(Dataset excerpts)

==============================

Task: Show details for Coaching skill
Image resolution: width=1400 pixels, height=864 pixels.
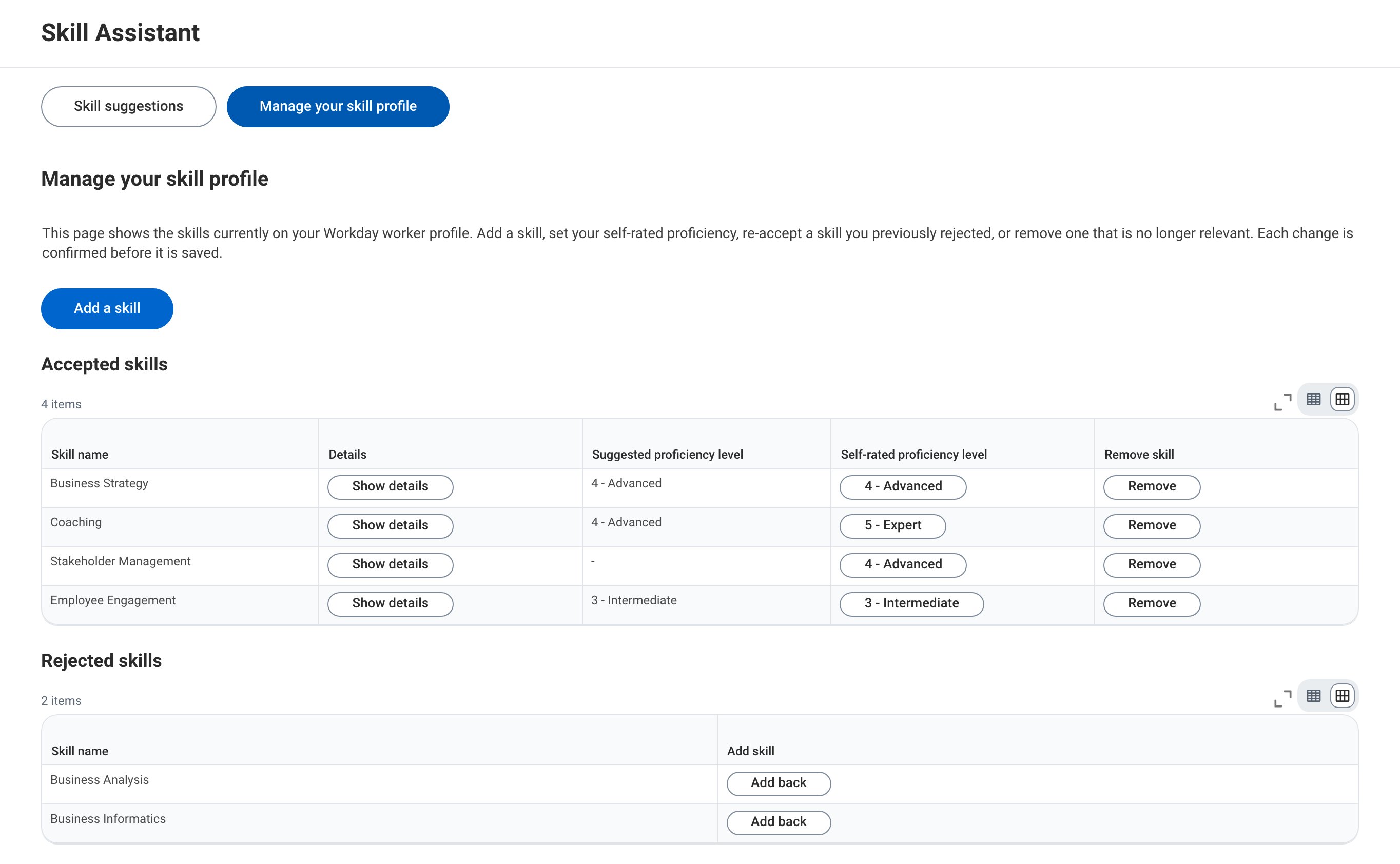Action: (x=390, y=526)
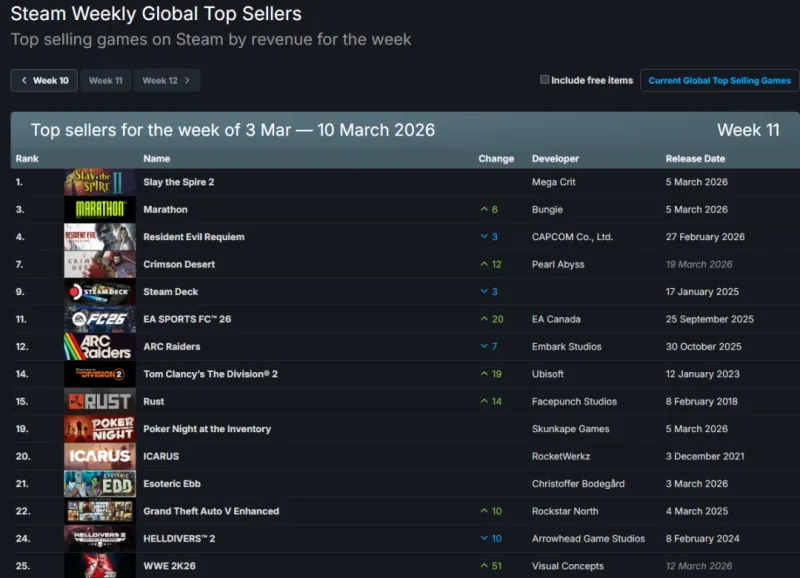The width and height of the screenshot is (800, 578).
Task: Select the Week 11 tab
Action: click(106, 80)
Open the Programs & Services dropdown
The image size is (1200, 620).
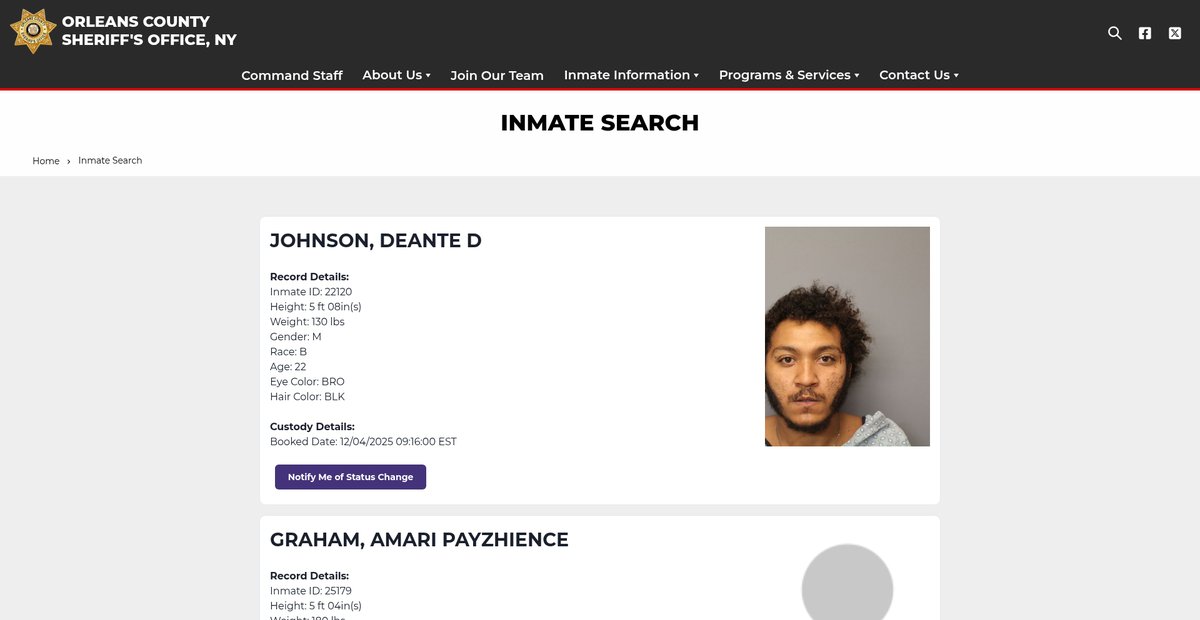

==============================

■ Task statement ■
Write the entries out again word for word. Omit all pictures from them.

■ Result ■
Task: Show details for Coaching skill
Image resolution: width=1400 pixels, height=864 pixels.
Action: (x=390, y=526)
The width and height of the screenshot is (800, 578).
Task: Select the Week 11 tab
Action: click(106, 80)
Open the Programs & Services dropdown
The image size is (1200, 620).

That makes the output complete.